What to produce => From the line holding "Do not sell" to the final line of the entries, set down each line exactly, including both, and nothing more.
*** Material supplied Section Begins ***
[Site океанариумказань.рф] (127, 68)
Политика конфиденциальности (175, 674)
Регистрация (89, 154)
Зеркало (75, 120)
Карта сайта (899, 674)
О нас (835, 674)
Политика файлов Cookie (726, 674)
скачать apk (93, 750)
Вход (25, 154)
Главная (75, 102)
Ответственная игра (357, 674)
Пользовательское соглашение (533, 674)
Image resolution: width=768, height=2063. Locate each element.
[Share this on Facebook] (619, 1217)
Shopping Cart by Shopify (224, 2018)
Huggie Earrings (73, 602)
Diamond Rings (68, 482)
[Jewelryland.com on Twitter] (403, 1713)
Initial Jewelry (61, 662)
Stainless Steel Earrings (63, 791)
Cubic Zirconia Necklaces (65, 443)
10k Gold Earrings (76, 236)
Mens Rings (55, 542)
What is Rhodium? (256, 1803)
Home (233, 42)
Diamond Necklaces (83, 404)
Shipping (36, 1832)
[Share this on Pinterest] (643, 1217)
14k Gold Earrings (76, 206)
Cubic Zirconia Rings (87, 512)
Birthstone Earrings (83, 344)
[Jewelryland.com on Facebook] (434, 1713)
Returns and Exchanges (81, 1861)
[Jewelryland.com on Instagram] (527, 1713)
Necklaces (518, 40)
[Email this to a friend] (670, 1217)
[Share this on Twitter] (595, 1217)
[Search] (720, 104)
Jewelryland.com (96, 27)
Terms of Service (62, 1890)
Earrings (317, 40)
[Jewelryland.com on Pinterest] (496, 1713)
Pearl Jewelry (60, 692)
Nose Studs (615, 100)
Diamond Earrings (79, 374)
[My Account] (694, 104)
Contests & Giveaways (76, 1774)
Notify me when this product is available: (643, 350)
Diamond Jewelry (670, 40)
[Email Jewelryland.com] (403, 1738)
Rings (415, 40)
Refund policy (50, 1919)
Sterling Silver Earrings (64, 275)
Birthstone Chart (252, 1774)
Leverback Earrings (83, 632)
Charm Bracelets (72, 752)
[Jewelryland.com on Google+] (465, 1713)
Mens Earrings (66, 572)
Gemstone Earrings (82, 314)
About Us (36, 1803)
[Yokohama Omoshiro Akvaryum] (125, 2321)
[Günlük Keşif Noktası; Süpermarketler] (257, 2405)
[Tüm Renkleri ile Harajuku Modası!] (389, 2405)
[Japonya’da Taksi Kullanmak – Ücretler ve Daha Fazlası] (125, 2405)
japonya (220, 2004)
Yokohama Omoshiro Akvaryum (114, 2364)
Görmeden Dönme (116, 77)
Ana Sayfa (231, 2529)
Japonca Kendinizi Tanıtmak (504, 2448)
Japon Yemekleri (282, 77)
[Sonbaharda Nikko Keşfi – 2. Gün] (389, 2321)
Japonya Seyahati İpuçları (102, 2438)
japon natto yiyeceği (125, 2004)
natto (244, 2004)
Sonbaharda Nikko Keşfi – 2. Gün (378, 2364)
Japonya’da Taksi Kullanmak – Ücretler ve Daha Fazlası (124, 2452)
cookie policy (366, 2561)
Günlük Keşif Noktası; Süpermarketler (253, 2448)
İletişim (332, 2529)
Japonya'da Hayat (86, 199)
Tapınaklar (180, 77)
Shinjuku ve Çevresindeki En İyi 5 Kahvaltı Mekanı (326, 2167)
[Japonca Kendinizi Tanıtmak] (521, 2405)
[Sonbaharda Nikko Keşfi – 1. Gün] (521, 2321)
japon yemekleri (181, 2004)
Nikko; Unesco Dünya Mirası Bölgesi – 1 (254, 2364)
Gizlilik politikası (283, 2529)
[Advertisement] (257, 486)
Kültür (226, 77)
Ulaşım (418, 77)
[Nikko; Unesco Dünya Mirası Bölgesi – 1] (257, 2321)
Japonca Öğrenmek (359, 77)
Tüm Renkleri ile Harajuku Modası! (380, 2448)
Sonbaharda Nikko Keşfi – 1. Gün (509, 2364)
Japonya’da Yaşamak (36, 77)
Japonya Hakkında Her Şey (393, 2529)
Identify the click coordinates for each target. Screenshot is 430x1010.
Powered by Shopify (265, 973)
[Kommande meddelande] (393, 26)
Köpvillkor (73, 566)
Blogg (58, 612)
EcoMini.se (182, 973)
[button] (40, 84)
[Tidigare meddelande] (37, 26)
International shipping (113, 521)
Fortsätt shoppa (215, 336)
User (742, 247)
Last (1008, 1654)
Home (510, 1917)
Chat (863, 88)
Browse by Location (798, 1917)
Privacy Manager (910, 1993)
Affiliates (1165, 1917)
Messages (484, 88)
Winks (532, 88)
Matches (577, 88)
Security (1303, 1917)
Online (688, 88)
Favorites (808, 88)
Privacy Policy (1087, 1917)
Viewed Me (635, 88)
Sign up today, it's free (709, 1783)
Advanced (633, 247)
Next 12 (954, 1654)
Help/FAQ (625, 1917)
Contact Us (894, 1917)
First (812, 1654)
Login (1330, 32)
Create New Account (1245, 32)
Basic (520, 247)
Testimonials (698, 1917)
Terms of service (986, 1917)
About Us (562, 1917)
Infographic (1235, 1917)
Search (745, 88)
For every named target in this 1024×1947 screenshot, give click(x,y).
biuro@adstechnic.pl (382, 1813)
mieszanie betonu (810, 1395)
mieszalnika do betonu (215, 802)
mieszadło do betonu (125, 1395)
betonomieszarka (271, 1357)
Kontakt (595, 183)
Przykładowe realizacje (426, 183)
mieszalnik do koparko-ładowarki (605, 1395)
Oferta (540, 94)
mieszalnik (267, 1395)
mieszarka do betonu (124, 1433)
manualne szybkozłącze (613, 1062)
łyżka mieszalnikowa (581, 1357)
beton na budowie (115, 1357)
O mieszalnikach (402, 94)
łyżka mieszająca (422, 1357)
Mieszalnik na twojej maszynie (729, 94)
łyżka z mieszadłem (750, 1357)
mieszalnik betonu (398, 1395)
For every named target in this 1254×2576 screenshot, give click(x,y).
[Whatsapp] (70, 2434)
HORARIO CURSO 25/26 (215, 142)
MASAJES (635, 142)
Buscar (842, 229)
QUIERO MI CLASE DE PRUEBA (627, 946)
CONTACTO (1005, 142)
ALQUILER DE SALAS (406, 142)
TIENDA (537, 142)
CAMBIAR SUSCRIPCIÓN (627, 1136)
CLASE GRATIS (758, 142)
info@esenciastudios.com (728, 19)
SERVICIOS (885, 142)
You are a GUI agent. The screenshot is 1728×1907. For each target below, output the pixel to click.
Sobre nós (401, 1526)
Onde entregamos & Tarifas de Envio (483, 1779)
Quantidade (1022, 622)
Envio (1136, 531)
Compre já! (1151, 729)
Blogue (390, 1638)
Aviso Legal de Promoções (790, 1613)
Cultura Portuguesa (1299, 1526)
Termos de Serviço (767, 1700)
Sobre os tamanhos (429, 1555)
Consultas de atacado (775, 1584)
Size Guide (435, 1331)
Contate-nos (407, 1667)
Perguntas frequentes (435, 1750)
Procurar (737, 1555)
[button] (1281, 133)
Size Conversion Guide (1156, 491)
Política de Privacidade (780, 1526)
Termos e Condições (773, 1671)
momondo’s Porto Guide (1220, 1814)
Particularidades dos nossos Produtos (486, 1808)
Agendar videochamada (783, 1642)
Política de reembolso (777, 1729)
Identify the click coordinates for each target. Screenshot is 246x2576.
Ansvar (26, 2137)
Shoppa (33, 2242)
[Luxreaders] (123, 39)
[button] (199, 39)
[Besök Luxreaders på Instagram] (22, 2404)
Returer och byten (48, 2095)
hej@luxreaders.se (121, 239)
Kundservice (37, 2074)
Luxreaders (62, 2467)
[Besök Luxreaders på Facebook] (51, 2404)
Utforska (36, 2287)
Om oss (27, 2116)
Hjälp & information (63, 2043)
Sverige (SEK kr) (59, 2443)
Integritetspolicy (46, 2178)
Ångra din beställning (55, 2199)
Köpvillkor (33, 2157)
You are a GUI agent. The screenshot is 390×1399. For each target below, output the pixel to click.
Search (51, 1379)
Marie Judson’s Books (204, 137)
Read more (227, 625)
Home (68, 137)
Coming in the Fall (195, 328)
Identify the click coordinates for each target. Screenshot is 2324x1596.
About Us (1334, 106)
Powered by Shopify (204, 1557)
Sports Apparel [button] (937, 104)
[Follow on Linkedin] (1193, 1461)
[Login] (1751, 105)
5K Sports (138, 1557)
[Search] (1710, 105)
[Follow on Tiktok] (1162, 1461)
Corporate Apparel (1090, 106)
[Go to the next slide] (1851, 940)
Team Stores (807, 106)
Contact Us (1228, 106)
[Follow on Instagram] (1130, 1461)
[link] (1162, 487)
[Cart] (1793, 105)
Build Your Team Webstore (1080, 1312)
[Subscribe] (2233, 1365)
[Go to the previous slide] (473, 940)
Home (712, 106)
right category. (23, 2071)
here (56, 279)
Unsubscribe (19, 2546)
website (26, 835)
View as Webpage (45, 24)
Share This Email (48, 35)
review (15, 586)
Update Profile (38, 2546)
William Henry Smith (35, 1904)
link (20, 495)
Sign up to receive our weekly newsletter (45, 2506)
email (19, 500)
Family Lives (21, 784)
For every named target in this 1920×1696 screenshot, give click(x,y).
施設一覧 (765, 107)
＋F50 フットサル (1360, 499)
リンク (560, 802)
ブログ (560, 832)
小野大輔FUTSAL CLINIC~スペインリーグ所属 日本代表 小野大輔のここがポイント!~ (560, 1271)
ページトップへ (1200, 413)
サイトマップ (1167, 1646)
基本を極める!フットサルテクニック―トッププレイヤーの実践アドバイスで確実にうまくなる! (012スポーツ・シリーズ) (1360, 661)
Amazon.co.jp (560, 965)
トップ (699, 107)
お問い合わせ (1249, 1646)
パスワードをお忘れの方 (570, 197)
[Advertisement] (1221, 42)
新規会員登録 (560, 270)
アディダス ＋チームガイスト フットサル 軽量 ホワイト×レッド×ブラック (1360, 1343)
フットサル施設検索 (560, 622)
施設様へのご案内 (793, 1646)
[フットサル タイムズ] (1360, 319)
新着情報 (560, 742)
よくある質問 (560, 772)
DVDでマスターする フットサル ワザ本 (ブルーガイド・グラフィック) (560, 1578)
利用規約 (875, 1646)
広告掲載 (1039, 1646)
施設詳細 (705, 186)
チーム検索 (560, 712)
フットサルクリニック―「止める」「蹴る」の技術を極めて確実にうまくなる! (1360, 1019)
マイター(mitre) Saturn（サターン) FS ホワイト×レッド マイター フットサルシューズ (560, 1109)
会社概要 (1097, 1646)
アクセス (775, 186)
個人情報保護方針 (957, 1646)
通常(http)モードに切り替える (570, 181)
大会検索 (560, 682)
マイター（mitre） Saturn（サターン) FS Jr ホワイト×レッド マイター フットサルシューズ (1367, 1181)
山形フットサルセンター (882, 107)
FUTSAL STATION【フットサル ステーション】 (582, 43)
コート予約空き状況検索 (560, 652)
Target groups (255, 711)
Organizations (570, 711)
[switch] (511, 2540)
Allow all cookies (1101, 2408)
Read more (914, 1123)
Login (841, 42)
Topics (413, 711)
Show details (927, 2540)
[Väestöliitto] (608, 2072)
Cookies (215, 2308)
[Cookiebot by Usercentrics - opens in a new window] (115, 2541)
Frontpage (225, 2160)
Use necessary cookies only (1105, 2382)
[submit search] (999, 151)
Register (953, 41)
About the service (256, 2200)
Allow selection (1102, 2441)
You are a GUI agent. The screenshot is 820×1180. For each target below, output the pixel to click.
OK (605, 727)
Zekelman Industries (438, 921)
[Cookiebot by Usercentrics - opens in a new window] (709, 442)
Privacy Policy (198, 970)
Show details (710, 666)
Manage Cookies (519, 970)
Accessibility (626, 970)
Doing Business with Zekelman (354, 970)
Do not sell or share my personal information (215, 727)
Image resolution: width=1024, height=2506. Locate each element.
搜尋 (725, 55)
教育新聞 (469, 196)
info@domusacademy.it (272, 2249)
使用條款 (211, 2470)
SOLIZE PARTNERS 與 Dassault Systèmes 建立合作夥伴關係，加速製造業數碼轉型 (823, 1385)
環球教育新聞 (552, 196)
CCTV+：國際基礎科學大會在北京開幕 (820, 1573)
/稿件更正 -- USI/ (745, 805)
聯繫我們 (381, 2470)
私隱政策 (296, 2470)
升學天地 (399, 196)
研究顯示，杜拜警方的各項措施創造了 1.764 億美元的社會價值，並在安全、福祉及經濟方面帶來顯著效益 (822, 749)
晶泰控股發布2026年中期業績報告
*** Material supplied Section Ends ***
Reply to the exercise =>
Do not sell or share my personal information (215, 727)
Image resolution: width=1024, height=2506. Locate each element.
搜尋 (725, 55)
教育新聞 (469, 196)
info@domusacademy.it (272, 2249)
使用條款 (211, 2470)
SOLIZE PARTNERS 與 Dassault Systèmes 建立合作夥伴關係，加速製造業數碼轉型 (823, 1385)
環球教育新聞 (552, 196)
CCTV+：國際基礎科學大會在北京開幕 (820, 1573)
/稿件更正 -- USI/ (745, 805)
聯繫我們 (381, 2470)
私隱政策 (296, 2470)
升學天地 (399, 196)
研究顯示，杜拜警方的各項措施創造了 1.764 億美元的社會價值，並在安全、福祉及經濟方面帶來顯著效益 (822, 749)
晶泰控股發布2026年中期業績報告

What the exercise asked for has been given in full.